The Justice Department, noting the bank's lack of branches or marketing in minority areas, accused Chevy Chase of ``redlining,'' or systematically refusing to grant mortgages in particular neighborhoods. Investigators found that from 1976 to 1992, 97 percent of the bank's mortgages went to white areas. The bank counters that between 1988 and '93, it approved more than 1,600 mortgages in Washington, with 71 percent going to the minority neighborhoods in question. Yet the issue is not one merely of the number of loans to such neighborhoods, but of lending frequency when compared with loans made in predominantly white neighborhoods by applicants with similar financial profiles buying similar homes.
Chevy Chase also says that until 1987 it was prevented by law from moving into Washington. And in 1989 and '90, the Office of Thrift Supervision rejected its applications to set up a branch in a predominantly black section of the capital. This suggests that Chevy Chase's lending practices, while open to challenge, aren't sufficiently villainous to warrant the government telling it where to build branches.
Bankers can be a conservative lot; but when dealing with minority neighborhoods, conservative business decisions often reflect impressions based on inaccurate assumptions, if not outright prejudice. The notion, for example, that demand for mortgages is too small to warrant establishing a branch is belied by the large number of mortgages in minority neighborhoods written by mortgage companies. They do the business because they actively seek it.

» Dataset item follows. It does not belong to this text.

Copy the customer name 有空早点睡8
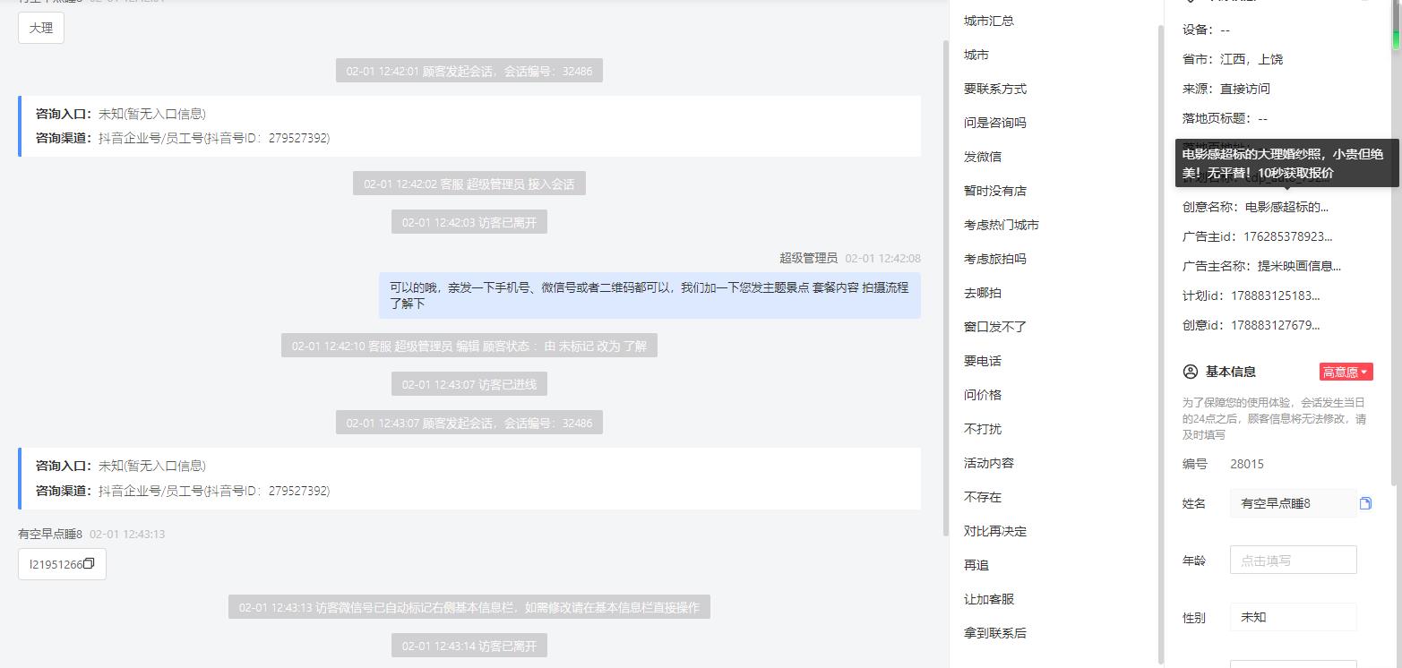 1365,503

Redlining, as well as steering, where real estate brokers point clients to specific neighborhoods based on race, is an odious practice. Yet approaches other than mandatory branch openings exist for encouraging offending banks to serve minority neighborhoods. Officials of such banks could be required to serve for a period with grassroots housing or real estate groups in minority areas. They also could be required to assist in gathering on-the-ground data for local real-estate tax assessments in such neighborhoods.
The federal government has an obligation to aggressively enforce equal housing and lending laws. Decisions about where to locate a plant or office, however, are best left to business owners. For the government, mandating location should be a last resort.